The pathway works as follows: the body converts pregnenolone (a foundational precursor made from cholesterol) into downstream hormones including DHEA, testosterone, and progesterone. CYP17 is the enzyme that facilitates multiple steps in this conversion. By upregulating CYP17 activity, LJ100 effectively gives the body more material to work with in producing active hormones.

Additionally, cortisol balance appears to be part of the picture. Under chronic stress, the adrenal glands redirect pregnenolone toward cortisol production rather than sex hormones, a process sometimes called “cortisol steal.” LJ100’s effect on this competition may explain why progesterone availability increases.

Expanded Evidence: Hot Flash Reduction

A separate study examined a combination formula: L. pumila 400mg combined with LJ100 100mg. Results suggested this combination may support reduction in hot flashes, one of the most common and disruptive menopausal symptoms. Hot flash management without pharmaceutical intervention is an area of active interest, particularly among women seeking options alongside or before HRT.

The Adaptogen Expansion into Women’s Hormonal Health

Adaptogens, herbs that help the body regulate its own stress and hormonal responses, have long been positioned primarily for stress and energy. The expanding evidence base is shifting that narrative. Ashwagandha, rhodiola, and maca have each generated women’s health data in recent years, but tongkat ali’s angle is distinct: direct hormonal pathway stimulation rather than cortisol modulation alone.
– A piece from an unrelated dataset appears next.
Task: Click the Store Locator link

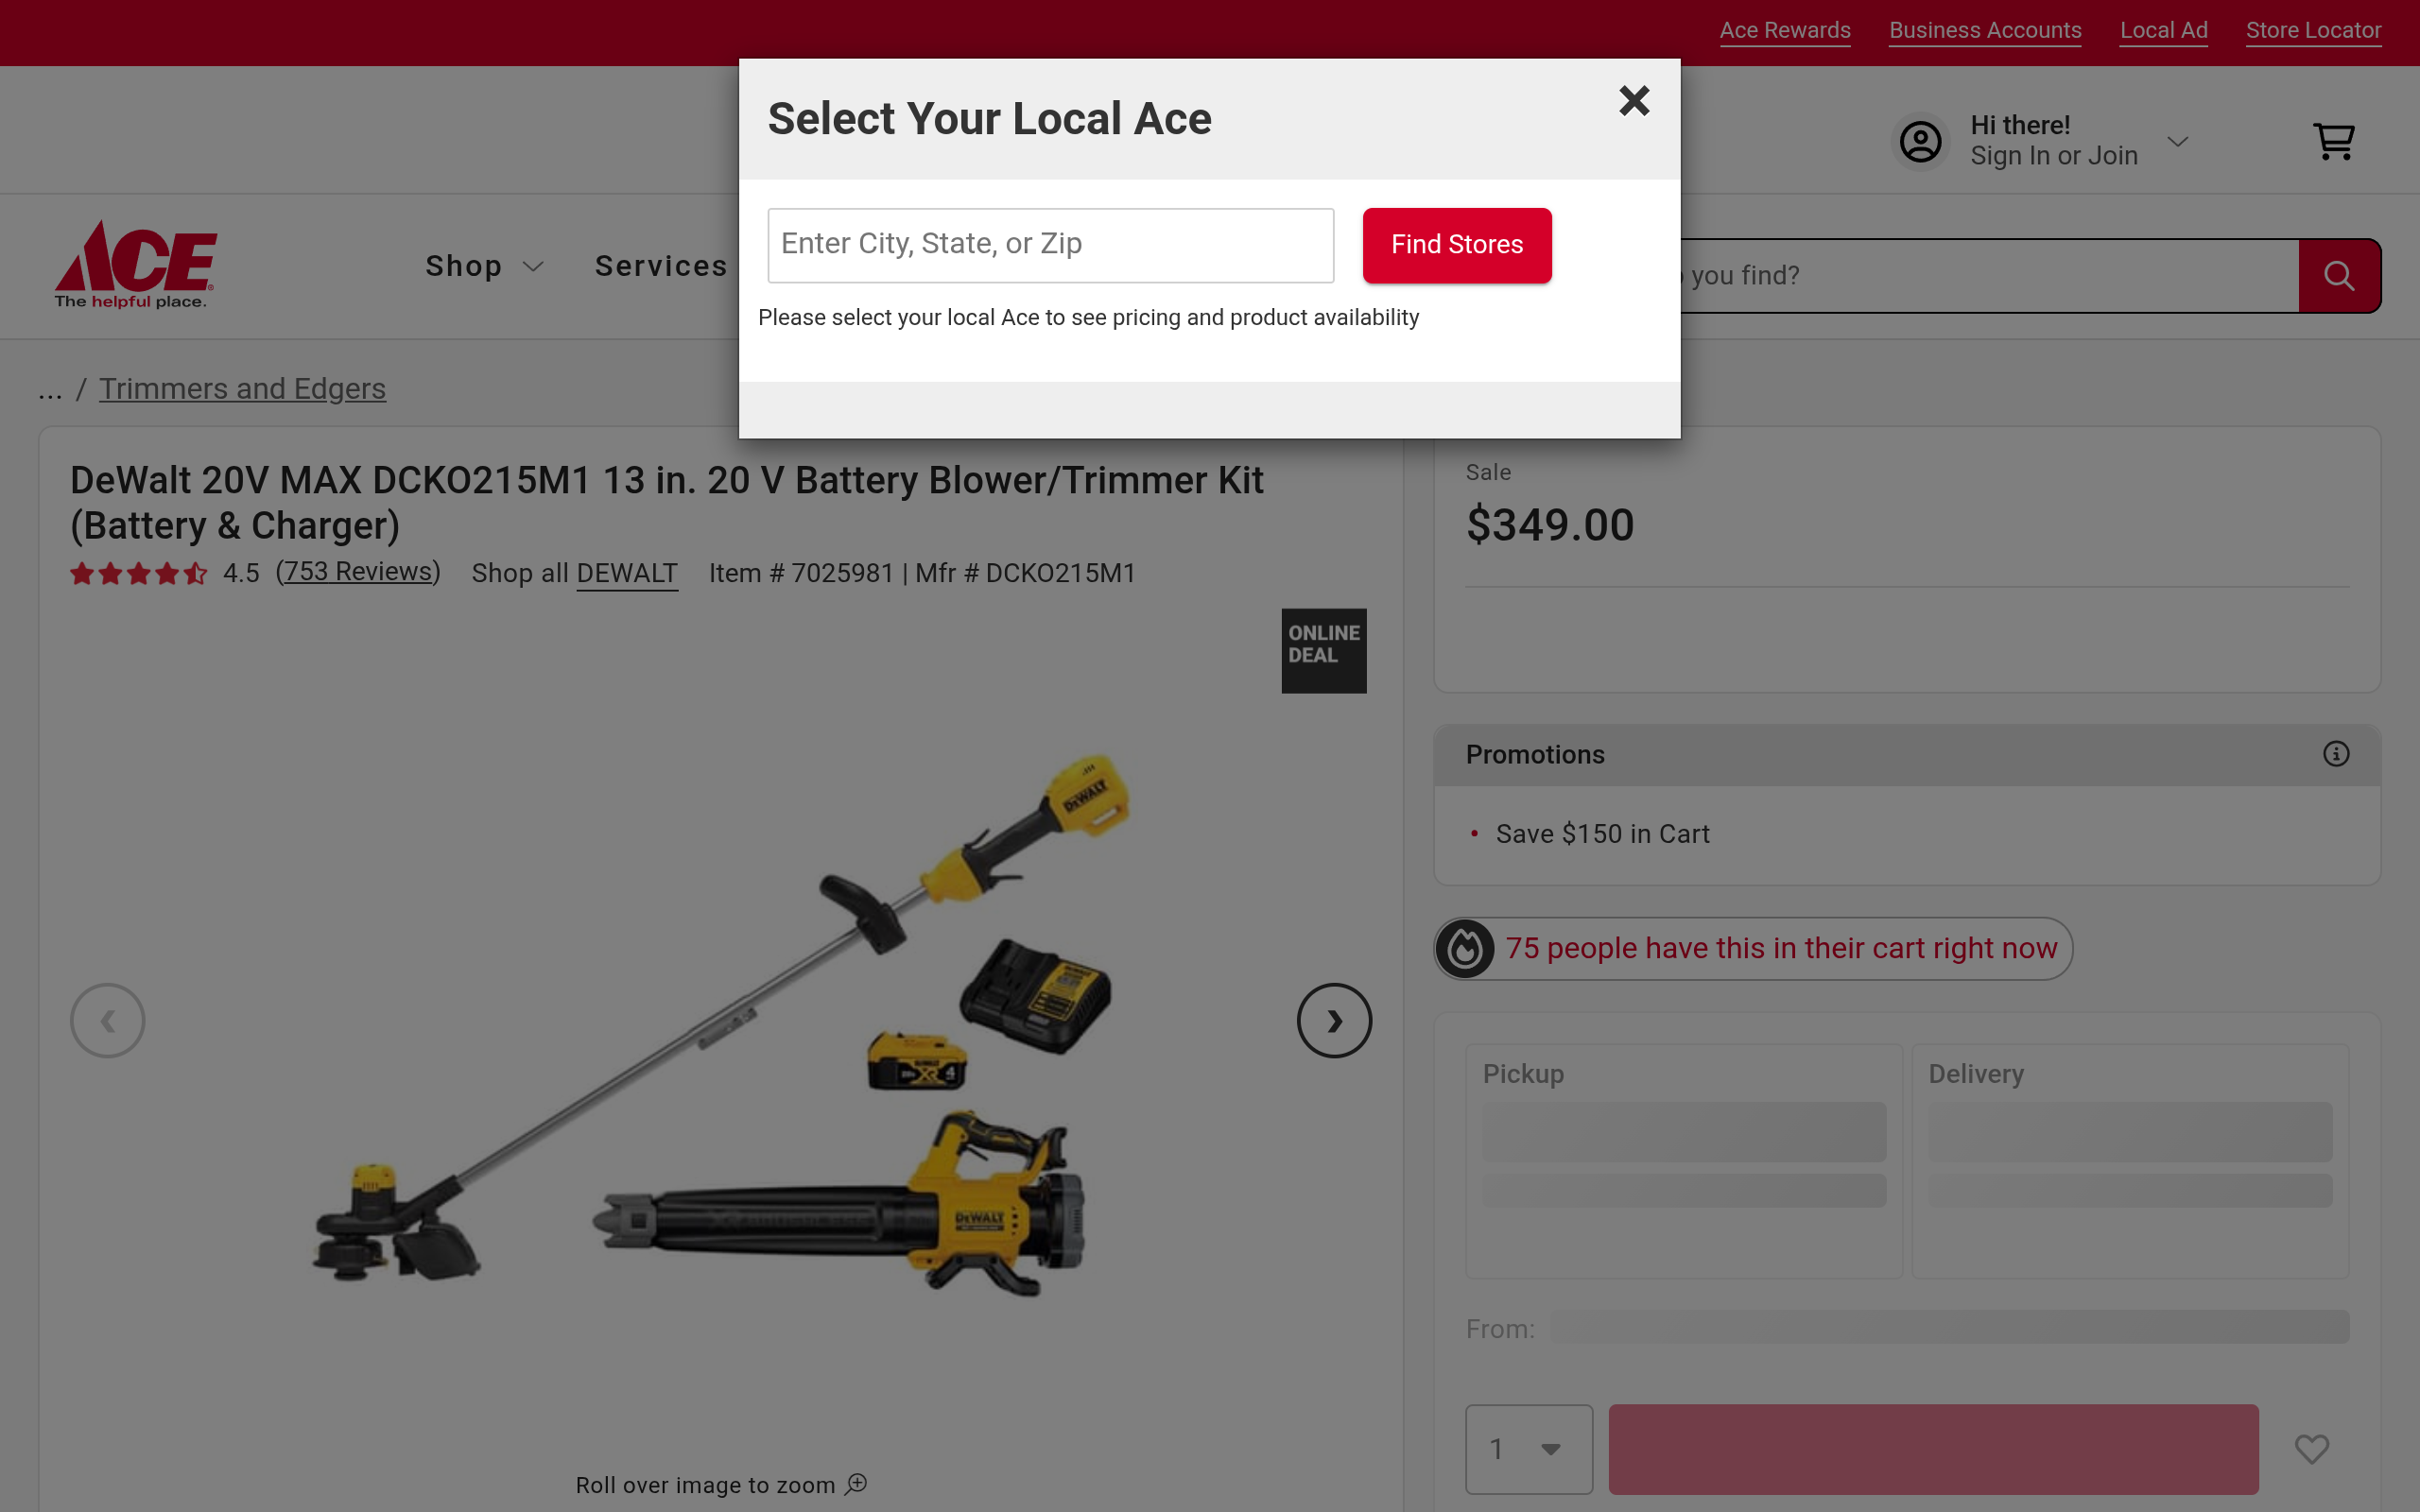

For women navigating the perimenopause window, particularly those who are not candidates for HRT or who want to layer support before or alongside prescription options, the adaptogen category is becoming increasingly specific.

Before Starting LJ100

LJ100 is not a drug and works by supporting the body’s own production rather than replacing hormones externally. That said, it is hormonally active, and the following groups should consult a clinician first:

  • Women currently on hormone therapy (HRT): potential interaction with existing hormonal regimens
  • History of estrogen receptor-positive breast cancer: hormone-sensitive conditions require evaluation
  • Liver conditions: tongkat ali extracts are hepatically metabolized
  • Pregnant or breastfeeding women: contraindicated due to hormonal activity

The clinical dose is 100mg/day of LJ100 (verified 40% glycosaponins, 22% eurypeptides). Confirm the standardization on the label before purchasing, as generic tongkat ali products vary considerably in actual content.